▶ WORK INSTRUCTIONS
1. In the passage on the RAG output checker, what is JA-39 forbidden to do during its repair pass?
2. Pick up the passage on the RAG output checker and error handling after its final sentence and keep writing it.

Why this RAG lane still adds an output checker afterwards

A lot of implementations would stop here. The model produces a structured analysis, it looks sensible, and the system sends it straight back.

This blueprint does not stop there, and I think that extra step matters.

JA-38 is not judging whether the content sounds polished. It checks something more operational: does the output actually obey the formatting, evidence-labelling, and calibration rules it was supposed to obey?

For example:

does the score align with the verdict
are evidence labels mixed incorrectly
is the tone too optimistic for a 55–69 result
does the company-research section only use the allowed labels

If the answer is no, JA-39 does not fetch new evidence and does not search again. It runs a narrow repair pass instead. It is allowed to rewrite bullets, tighten wording, fix labels, and repair calibration, but it is not allowed to invent new facts.

This effectively treats generation as a step that deserves its own QA fixture afterwards. It acknowledges a very practical truth: even well-prompted model outputs can drift on format and calibration. Rather than pretending that one prompt will always solve this, the workflow places a repair rail behind the generator. In practice, that is often far more robust than endlessly inflating the prompt itself.

Stage three, deliberately shorter: error handling is not the star, but it decides whether the tool feels usable

You asked Part 2 to focus on fast scoring and deep RAG analysis, and I agree. So the error-handling layer gets one section rather than half the article.

Even so, it is the floorboards of the whole system. You do not notice them when they work. You notice them the second they fail.

JA-40 does not throw raw exception text back into LINE. It turns blocked_reason, error_message, and clarification_context into messages that a person can actually continue from.

▶ ENTRIES SUPPLIED

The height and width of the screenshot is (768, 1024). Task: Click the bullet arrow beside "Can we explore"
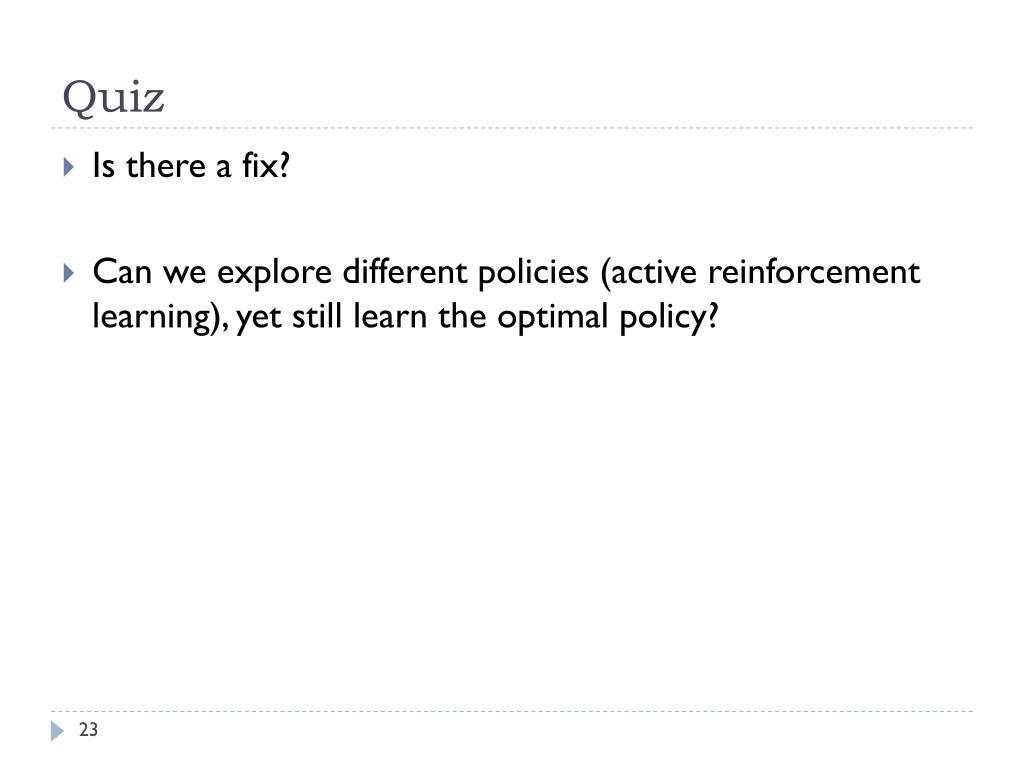click(69, 273)
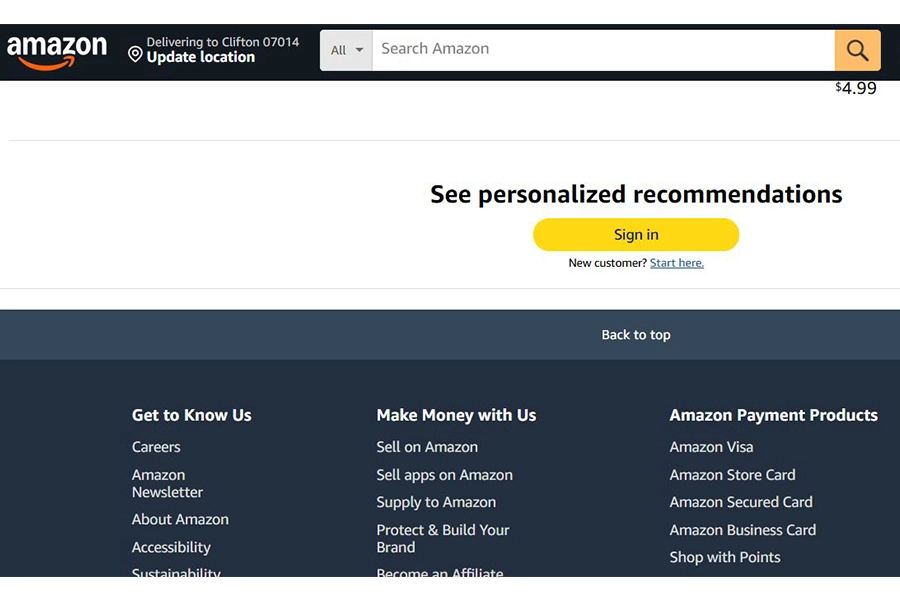Open Sell apps on Amazon
Viewport: 900px width, 600px height.
pyautogui.click(x=444, y=475)
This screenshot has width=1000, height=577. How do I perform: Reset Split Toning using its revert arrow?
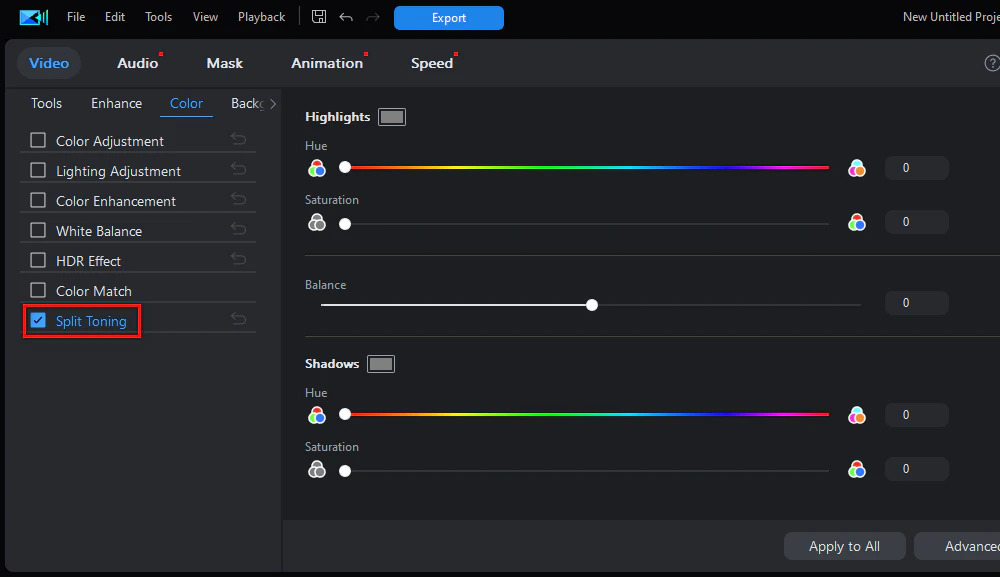pos(238,320)
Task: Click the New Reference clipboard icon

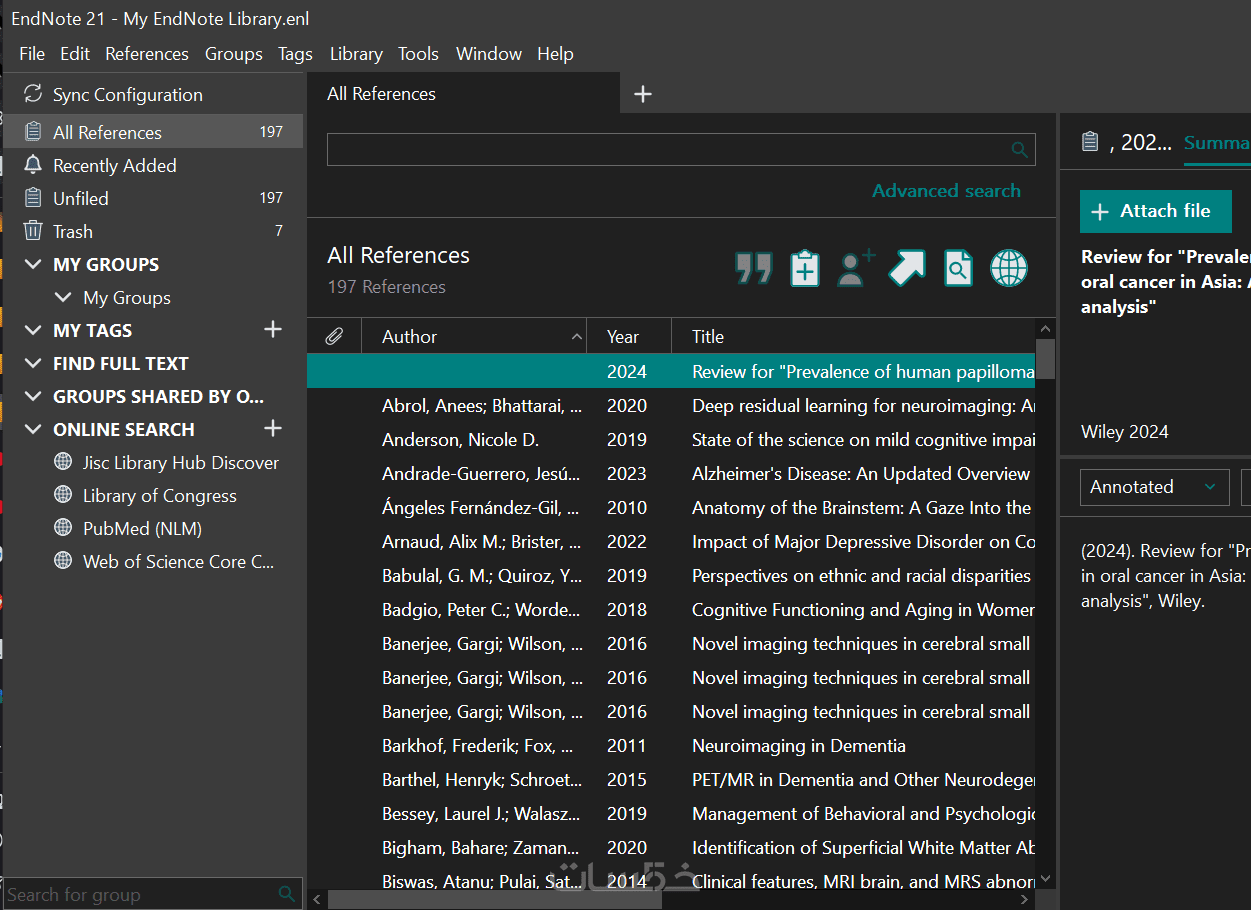Action: 805,268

▶ ANSWERS IN ORDER
1. Invent new facts.

2.
For example:

missing_job_reference → ask the user to reply with a job ID
invalid_candidate_selection → show a candidate list and accept job ID, ordinal, or title keyword
LINE length overflow → truncate safely and keep a clear notice

That matters because it reframes many “errors” as something more product-like:

in a conversational workflow, a lot of failures are not system failures at all. They are simply states that still need one more user turn.

When the error layer communicates that cleanly, the tool feels dramatically more trustworthy.

Guardrails: repair what drifts, clarify what is blocked

One counterexample that matters: not every interesting role deserves RAG

If this article ended here, it would be very easy to flatten it into a slogan:

score quickly, run RAG, generate a smarter answer

But the more honest version is this: not every role that looks interesting deserves to enter the heavy lane at all.

If the fast scorer already shows a clear mismatch, such as:

the title sounds right but the real job is sales or BD-heavy
the missing gap is a hard domain requirement rather than something wording can rescue
visa, location, or eligibility introduces an obvious blocker
the JD itself is too thin to support a serious read

then the best system behaviour is often not “analyse more deeply”. It is “stop earlier”.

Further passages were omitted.